§ **Tasks for this exercise**
• 1. Quote the passage on software engineering word for word, beginning at the words "The inside cover" and ending after "constructing a product.".
• 2. Answer these questions from the passage on software engineering.
(a) In what year was Software Engineering launched as a field of interest?
(b) According to the passage, what did the word "methodologies" used to mean?
(c) How many detailed steps does the inside cover of "Applying UML and Patterns" give?
** Text excerpt follows **
A contributor to this objects-as-data approach seems to have been the attempt to square object-oriented programming with Software Engineering, a field of interest launched in 1968 that aimed to bring product design and construction skills to computer scientists by having very clever computer scientists think about what product design and construction might be like and not ask anybody. Process-heavy and design-artefact-heavy systems, approaches, and "methodologies" (a word that used to mean "the study of method" until highfalutin software engineers took it to mean "method, but a longer word") recommended deciding on the objects, their methods, and properties; the data involved; and the presentation and storage of that data in excruciating detail, all in the name of satisfying a Use Case, which is Software Engineering speak for "a thing somebody might want to do."
The inside cover of "Applying UML and Patterns" by Craig Larman (1997) has 22 detailed steps to follow before Construction when constructing a product.
** End of Text excerpt **
** Dataset entries follows **
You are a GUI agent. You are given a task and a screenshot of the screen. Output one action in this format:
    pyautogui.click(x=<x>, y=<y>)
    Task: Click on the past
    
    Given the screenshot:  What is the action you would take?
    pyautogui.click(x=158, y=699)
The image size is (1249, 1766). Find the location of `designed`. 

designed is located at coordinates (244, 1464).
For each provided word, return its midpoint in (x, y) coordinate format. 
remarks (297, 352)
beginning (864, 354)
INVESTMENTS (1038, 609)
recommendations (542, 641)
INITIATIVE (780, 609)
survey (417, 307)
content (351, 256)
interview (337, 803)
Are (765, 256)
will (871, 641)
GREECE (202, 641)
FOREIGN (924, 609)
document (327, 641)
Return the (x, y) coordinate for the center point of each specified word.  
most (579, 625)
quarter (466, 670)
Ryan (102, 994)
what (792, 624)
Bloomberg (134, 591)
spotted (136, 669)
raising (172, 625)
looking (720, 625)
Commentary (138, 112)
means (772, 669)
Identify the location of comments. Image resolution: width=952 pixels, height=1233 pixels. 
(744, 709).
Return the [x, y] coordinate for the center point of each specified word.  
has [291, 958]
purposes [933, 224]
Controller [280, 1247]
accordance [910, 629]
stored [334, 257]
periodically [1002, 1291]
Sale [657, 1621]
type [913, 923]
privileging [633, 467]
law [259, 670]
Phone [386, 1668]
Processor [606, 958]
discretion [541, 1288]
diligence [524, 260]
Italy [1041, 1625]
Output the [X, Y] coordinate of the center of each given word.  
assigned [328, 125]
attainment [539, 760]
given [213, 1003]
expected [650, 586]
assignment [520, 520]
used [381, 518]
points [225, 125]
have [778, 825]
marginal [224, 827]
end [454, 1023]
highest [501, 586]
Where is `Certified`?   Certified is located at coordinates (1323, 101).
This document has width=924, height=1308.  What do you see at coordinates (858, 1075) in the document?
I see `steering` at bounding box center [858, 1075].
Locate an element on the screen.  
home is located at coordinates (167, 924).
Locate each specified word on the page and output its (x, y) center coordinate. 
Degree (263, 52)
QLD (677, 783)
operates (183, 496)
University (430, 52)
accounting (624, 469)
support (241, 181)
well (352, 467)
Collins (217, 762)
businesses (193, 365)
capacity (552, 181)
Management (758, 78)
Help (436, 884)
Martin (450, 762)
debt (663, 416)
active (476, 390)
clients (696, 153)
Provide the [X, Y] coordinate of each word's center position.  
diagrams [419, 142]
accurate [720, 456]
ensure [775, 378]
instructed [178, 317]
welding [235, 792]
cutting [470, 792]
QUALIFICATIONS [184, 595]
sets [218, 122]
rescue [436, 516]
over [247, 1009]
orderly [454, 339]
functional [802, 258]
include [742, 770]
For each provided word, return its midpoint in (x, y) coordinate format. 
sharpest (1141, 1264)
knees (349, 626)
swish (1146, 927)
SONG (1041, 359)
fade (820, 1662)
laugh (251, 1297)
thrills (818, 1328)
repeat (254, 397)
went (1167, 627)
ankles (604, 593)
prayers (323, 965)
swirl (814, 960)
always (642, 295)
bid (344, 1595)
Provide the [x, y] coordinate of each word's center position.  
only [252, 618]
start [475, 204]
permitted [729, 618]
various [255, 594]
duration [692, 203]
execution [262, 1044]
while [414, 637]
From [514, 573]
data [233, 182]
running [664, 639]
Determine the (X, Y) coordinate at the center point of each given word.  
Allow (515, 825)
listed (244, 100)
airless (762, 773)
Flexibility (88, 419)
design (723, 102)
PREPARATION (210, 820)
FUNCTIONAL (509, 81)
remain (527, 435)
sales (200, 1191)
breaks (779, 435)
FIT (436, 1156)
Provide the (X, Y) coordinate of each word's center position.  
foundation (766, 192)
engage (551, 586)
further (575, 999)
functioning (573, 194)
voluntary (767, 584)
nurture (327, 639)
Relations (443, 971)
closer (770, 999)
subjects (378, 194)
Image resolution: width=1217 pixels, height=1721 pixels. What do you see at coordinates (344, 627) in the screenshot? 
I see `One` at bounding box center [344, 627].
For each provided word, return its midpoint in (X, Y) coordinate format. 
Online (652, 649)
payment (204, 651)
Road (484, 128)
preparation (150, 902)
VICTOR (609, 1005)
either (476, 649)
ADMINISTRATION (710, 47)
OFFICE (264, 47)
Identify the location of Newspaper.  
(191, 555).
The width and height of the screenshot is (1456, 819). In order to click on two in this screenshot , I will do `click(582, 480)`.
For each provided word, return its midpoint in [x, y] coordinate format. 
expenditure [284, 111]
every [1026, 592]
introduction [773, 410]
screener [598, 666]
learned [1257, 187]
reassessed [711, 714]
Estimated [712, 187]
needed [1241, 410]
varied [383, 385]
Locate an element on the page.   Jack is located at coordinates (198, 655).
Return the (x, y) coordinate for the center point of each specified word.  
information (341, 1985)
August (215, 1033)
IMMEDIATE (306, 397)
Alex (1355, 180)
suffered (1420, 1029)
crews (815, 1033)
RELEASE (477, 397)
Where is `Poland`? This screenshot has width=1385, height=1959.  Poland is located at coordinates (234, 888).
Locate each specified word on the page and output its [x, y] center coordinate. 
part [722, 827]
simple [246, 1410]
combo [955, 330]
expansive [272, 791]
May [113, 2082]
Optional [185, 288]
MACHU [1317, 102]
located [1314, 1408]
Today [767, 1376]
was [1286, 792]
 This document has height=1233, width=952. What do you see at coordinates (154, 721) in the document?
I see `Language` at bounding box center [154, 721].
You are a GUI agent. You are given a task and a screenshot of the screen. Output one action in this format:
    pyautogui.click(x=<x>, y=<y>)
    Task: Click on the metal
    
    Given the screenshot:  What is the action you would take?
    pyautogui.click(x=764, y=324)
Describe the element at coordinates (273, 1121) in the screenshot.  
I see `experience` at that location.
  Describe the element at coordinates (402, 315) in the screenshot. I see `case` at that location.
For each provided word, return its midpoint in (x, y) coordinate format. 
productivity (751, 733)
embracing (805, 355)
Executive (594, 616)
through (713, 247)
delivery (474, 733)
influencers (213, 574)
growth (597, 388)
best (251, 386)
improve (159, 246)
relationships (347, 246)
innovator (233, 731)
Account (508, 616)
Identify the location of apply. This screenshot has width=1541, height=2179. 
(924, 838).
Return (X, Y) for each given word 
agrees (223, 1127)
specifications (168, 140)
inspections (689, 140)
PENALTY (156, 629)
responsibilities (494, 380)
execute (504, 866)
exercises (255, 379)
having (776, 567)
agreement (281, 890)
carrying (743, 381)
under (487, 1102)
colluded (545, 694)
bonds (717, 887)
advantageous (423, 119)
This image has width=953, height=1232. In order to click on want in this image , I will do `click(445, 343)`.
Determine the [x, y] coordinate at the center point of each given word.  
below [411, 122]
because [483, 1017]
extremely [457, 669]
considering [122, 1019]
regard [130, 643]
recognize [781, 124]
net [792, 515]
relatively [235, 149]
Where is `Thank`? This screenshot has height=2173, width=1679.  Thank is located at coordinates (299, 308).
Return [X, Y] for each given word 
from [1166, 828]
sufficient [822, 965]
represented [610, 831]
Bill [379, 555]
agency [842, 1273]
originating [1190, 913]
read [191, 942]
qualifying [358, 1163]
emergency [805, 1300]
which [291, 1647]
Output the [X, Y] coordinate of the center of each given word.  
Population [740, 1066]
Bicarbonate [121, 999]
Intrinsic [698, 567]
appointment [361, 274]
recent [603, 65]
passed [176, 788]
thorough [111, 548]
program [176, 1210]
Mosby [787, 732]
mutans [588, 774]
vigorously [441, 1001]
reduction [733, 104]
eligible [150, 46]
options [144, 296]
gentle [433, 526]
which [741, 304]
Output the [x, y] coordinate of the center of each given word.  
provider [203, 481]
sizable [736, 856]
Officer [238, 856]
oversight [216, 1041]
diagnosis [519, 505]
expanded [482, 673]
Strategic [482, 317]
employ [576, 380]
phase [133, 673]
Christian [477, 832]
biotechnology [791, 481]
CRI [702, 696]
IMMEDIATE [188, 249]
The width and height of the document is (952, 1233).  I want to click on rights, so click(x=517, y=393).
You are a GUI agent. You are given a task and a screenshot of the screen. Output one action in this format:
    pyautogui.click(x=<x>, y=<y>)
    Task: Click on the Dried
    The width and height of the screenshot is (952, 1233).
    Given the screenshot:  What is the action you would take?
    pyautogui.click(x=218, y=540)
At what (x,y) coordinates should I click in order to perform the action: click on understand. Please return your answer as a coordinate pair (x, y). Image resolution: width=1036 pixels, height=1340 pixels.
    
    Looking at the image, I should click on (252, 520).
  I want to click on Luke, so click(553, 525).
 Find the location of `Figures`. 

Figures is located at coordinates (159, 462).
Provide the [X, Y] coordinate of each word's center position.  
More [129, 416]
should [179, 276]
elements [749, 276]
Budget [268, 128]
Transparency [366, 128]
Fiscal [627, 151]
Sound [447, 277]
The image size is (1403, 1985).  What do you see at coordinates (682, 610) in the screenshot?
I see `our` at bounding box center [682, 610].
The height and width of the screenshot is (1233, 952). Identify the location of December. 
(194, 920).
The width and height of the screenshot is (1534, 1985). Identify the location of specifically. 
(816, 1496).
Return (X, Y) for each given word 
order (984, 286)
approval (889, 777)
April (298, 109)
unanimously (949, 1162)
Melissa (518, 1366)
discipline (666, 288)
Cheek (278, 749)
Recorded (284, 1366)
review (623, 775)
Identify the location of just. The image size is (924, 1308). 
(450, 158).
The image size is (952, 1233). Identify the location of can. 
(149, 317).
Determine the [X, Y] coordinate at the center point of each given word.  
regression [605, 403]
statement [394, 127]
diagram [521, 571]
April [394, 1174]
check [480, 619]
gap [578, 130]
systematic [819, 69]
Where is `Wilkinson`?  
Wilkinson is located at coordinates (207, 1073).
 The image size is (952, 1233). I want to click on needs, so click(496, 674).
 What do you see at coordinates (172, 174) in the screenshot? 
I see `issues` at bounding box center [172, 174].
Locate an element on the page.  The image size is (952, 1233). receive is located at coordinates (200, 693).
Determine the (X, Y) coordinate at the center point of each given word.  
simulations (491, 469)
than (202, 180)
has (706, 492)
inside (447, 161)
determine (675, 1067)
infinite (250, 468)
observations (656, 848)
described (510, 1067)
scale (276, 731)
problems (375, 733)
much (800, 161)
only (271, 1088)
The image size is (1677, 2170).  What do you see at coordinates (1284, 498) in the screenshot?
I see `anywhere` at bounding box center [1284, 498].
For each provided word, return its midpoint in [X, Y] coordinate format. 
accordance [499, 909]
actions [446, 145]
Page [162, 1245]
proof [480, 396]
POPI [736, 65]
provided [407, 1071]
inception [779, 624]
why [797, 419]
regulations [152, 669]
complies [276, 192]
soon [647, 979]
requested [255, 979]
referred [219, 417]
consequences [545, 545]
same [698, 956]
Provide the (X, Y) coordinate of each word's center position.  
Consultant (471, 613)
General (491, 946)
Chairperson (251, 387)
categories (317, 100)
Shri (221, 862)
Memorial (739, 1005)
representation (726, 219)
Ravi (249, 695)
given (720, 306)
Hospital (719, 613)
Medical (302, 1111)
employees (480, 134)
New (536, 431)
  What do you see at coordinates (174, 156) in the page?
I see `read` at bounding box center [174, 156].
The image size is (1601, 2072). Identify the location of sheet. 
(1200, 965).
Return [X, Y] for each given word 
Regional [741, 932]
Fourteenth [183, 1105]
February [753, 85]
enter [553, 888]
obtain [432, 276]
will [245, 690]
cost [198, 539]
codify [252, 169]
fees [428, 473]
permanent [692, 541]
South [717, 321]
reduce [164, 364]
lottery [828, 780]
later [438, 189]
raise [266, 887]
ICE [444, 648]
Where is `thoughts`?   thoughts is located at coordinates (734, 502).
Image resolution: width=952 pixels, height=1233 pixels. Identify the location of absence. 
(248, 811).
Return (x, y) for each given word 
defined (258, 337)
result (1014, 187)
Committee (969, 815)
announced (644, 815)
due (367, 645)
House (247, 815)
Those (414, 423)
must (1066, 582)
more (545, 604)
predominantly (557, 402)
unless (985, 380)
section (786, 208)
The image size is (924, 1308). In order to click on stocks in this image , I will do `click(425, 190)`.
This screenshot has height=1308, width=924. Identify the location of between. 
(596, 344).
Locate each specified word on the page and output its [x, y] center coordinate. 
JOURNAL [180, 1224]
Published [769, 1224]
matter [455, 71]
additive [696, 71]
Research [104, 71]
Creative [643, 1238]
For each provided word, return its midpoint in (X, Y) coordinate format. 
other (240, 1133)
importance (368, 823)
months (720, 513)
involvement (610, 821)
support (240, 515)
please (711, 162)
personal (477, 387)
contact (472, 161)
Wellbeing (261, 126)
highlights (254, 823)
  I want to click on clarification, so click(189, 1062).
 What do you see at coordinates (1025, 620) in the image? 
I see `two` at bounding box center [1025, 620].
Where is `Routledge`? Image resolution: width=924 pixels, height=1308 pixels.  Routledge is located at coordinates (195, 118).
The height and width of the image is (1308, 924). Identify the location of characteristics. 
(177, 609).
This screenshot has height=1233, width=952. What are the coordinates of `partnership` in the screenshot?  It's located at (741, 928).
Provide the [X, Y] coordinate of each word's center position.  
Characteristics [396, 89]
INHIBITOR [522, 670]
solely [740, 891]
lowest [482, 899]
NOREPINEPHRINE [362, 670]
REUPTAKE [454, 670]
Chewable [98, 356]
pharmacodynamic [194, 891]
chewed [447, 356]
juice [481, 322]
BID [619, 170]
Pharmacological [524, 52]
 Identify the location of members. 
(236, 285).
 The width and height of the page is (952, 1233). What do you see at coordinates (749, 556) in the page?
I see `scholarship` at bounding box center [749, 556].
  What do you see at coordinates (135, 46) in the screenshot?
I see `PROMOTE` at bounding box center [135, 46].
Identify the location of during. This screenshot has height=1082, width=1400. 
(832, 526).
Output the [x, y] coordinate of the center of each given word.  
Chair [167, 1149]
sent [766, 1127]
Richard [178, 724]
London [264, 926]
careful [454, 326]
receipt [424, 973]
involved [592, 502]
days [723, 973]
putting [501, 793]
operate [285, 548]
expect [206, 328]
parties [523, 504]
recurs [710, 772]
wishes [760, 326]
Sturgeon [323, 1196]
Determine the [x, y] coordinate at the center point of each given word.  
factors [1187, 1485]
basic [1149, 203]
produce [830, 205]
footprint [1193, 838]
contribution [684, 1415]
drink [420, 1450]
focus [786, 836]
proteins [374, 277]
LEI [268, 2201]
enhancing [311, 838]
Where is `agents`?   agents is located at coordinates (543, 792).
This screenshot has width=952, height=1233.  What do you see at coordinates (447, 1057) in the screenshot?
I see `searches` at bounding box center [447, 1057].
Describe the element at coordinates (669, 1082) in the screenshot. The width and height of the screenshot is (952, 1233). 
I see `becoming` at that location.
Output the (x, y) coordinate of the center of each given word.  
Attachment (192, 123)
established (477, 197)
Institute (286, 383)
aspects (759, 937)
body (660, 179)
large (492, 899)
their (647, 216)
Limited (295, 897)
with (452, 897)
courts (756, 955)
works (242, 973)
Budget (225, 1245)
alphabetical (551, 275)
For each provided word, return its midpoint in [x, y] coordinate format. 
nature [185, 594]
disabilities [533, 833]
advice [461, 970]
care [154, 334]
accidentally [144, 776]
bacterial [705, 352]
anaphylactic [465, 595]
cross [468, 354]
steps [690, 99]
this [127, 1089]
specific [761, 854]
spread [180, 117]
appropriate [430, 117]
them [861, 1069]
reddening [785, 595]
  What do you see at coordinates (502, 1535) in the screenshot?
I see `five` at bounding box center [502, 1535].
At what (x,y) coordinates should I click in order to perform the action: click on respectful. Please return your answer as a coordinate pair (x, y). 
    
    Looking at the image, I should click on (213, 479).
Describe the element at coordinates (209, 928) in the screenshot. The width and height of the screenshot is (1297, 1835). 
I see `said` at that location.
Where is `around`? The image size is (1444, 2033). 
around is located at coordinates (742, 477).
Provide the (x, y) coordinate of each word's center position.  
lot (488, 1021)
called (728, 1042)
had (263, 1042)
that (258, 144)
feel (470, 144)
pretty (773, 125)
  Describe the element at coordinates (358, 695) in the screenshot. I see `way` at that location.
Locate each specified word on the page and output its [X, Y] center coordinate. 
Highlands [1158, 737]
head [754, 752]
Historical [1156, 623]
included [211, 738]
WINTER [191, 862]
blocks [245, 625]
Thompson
** End of Dataset entries **
§ **Answers for each item**
• 1.
The inside cover of "Applying UML and Patterns" by Craig Larman (1997) has 22 detailed steps to follow before Construction when constructing a product.

• 2.
(a) 1968
(b) "the study of method"
(c) 22